Release Date(s)2001 (July 11, 2017)
Studio(s)Toho Company/Miramax (Arrow Video)
- Film/Program Grade: A-
- Video Grade: B
- Audio Grade: B
- Extras Grade: A-
Pulse (aka Kairo) is one of several Japanese horror films that inspired a trend – remaking foreign horror films for western audiences, specifically in the U.S. It tells the story of several people who begin to experience supernatural phenomena through the use of their computers and cellular phones. The spirit world begins invading reality through these devices and absorbing people one by one. As everyone around them begins to disappear, those left behind find themselves feeling threatened and frightened, rediscovering their links to each other along the way.
The overarching theme of Pulse is disconnection. Made in the days when the internet was still fairly new and not a fully understood technology, the film almost foretells of the increasing isolation of those that are hooked into it, and the ghosts absorbing them is simply a metaphor. Even we, as an audience, don’t fully connect with many of the film’s characters, which is entirely the point. It also touches upon depression and how even connecting with people across the globe quite often isn’t enough. It’s a slow-moving film without a strong narrative thrust, but it also doesn’t rely on jump scares. It hinges upon a much more deliberate pace, earning its scares instead of forcing them.
Although it was unmemorably remade in 2008, Pulse stands today as one of the strongest and most memorable entries in the genre from that period. Most of that is due to the direction of Kiyoshi Kurosawa, a filmmaker keen on utilizing themes. For him, mood, atmosphere, and visuals are far more important than fully explaining the intricacies of the actual plot. One might even find themselves drawn to returning to the film to understand it more fully as nothing is entirely spelled out. It’s also a haunting film, one that you’ll be thinking about long after you’ve seen it.
Arrow Video’s Blu-ray release of Pulse features a transfer carryover from its parent company Kadokawa Pictures. The results are a little problematical. I’m not exactly clear on what the definitive look for this film is as this presentation seems to have the intentional look of a duped negative that’s several generations away from the original. Although it was shot on 35mm, it characteristically doesn’t resemble it. Grain levels are high and thick with extremely deep black levels that are tremendously crushed. Textures are a little soft as a consequence. The film also lacks a lot of color variety, but pinks, yellows, and blues do pop occasionally. Skin tones also appear natural when given the chance. Overall brightness and contrast levels are intermingled with the level of darkness in the film’s appearance, which is to say, somewhat flat. Minor damage leftover includes some speckling from time to time, and at least one instance of a hole at the bottom of the frame. It’s a presentation with extreme personality, to say the least. It looks quite solid for the film’s subject matter, but some may be turned off by its appearance. For the audio, a single track is included: Japanese 2.0 LPCM. The sound design of the film lacks major movement from speaker to speaker, but everything is amply supported, including dialogue, score, and sound effects. The latter certainly has plenty to offer, including the sounds of the ghosts. It’s an effective track that’s immersive without being overly zealous. Optional subtitles are included in English.

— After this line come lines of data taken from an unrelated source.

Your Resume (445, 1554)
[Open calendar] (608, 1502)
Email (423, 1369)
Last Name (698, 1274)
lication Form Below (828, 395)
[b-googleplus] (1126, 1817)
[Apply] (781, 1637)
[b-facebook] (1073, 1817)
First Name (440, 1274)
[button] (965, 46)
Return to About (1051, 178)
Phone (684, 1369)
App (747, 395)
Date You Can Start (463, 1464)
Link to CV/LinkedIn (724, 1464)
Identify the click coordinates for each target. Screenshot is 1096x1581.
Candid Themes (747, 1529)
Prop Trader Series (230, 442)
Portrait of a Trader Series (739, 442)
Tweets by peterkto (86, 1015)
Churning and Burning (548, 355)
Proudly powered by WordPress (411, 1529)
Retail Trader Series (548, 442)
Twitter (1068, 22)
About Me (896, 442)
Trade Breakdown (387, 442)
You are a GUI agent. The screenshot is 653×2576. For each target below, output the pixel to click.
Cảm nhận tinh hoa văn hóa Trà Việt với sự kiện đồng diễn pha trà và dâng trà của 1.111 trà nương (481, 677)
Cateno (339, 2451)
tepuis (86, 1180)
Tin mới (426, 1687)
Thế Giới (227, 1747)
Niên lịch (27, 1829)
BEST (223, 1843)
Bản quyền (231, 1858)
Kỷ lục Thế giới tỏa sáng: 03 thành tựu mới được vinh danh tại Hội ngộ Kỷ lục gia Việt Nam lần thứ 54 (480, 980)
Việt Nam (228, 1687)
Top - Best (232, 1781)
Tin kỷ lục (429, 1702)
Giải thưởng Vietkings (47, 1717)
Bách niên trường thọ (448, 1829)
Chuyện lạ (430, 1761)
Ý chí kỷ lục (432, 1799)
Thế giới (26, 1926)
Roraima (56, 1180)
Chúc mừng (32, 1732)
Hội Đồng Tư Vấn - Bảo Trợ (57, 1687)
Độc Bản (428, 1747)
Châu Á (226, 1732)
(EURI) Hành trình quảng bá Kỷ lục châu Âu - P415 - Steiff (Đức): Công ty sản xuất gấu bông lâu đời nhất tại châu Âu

Extras include an hour-long interview with the director Kiyoshi Kurosawa: Broken Circuits; a thirty-minute interview with the director of photography Junichiro Hayashi: Creepy Images; the featurette The Horror of Isolation, containing interviews with director Adam Wingard and writer Simon Barrett; a set of archival making of featurettes, which also includes the film’s original Japanese 2001 roadshow trailers and teasers; an introduction to the Tokyo premiere in January 2001 by Kurosawa and members of the cast; another introduction from the Cannes Film Festival in May 2001 by Kurosawa and actor Haruhiko Kato; a set of Special Effects Breakdowns (The Suicide Jump, Harue’s Death Scene, Junko’s Death Scene, Dark Room Scenes); 11 TV spots (including a couple that use music from Dario Argento’s Phenomena); 2 promotional NHK Station IDs; a DVD copy of the film; and a 20-page insert booklet with an essay on the film by Chuck Stephens.
Although Pulse is severely dated in some ways, the power of it still resonates quite clearly because it relies on themes rather than horror clichés – the American remake is only further proof of this. It’s the mark of effective filmmaking, and Pulse is certainly guilty of that. Arrow Video’s Blu-ray of the film is a welcome addition to their library, and if you’re a fan of J-horror in any capacity, it should also be a part of yours.